Stage 18 highlights: Anger for the sprinters as De Bondt wins from break

Sprinters' teams fluff their lines

When Affini, Cort, De Bondt and Gaburro went clear shortly after the start at Borgo Valsugana there was a clear sense that this was a quartet in possession of too much class and calibre to be granted too large a lead. As such, the gap hovered around the two-minute mark as the riders tackled some rolling roads through the Prosecco region responsible for producing half a billion bottles of bubbly per year.
Tensions rose early in the peloton after the UAE team of sprinter Fernando Gaviria – perhaps looking for an instant boost following the earlier withdrawal of fourth-place Almeida – took up the chase with over 100km remaining.

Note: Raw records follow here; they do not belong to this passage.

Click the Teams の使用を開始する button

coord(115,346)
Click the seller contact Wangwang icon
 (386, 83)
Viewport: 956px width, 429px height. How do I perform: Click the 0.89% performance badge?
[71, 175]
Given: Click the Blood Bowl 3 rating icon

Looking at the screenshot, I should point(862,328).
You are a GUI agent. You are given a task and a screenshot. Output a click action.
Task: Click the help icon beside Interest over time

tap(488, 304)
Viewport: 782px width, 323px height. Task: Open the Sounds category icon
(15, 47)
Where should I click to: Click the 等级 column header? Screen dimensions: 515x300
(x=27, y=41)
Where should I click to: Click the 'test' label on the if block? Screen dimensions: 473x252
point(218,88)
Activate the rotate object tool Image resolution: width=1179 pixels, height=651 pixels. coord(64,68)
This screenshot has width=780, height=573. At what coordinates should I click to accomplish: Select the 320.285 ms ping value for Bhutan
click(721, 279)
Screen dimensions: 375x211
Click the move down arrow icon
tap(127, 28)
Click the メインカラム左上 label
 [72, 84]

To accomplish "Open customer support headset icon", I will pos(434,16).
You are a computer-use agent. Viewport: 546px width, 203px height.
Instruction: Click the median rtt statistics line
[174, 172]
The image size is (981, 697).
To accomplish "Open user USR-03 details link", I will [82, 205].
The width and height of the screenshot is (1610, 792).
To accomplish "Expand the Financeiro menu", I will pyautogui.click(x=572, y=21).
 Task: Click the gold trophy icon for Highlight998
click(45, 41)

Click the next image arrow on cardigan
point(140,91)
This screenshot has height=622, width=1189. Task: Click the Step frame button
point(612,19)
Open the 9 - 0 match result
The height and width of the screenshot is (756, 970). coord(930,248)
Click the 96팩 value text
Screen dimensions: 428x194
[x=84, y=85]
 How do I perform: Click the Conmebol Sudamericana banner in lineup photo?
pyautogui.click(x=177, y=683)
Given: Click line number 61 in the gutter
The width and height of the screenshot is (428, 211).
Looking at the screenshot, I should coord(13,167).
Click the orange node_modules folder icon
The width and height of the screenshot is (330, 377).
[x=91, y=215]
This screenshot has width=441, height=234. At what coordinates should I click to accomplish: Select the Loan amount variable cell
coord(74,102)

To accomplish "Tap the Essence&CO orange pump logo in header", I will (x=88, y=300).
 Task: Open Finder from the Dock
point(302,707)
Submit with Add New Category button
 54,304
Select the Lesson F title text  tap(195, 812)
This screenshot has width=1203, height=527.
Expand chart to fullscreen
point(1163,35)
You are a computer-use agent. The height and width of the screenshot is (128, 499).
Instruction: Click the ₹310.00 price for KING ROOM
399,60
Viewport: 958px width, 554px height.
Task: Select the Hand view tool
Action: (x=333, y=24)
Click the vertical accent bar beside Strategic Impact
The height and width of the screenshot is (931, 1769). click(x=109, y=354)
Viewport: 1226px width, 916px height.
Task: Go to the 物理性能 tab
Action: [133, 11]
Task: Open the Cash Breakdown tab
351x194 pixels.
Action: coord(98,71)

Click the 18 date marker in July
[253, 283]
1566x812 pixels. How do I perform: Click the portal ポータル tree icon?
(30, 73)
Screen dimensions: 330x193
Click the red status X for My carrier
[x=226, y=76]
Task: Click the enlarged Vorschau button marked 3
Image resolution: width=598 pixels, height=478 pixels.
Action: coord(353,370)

Former world champion Rui Costa came to the front for a large pull that saw the gap come down to just over a minute – although he soon backed down under the pressure of rival teams for whom an early catch would be far from ideal.
A decision they would perhaps later rue as they struggled to wipe out the advantage of the unfancied four up the road...

Magnus Cort Nielsen of Denmark and Team EF Education - Easypost leads the breakaway during the 105th Giro d'Italia 2022, Stage 18

Image credit: Getty Images

The gap had risen to two and a half minutes going over the summit of the second Cat.4 climb, the short but savagely steep Muro di Ca’ del Poggio, before the pace rose dramatically as the race entered the final 50km and its endgame on the flat and fast run into Treviso.
It was an endgame in which the teams of the sprinters soon found themselves in checkmate after failing to find the right balance of firepower and will to extinguish the threat ahead.
Asked later how he managed to hold off the peloton for his win, De Bondt praised his fellow escapees for their combined efforts: “I think it’s a “we” question and not an “I” question. It was a collaboration right to the very end. We bought some time to speculate but in the end we didn’t speculate.
“I knew Affini was going to go from far in the sprint so I had to be on his wheel – and the pressure was going to be on Magnus, because he was the fastest and had the biggest palmares with Grand Tour stages.
“But I have to say that the collaboration between the four of us was magnificent. There was no moment of doubt, nobody skipped one turn, and everybody went full, full, full to the line.”
With his six previous wins on the Vuelta and one win on the Tour, Cort was clearly the dangerman. But De Bondt anticipated Affini’s early acceleration, darted on his wheel and then produced the requisite turn of speed that made him a maiden Grand Tour stage winner at the age of 30.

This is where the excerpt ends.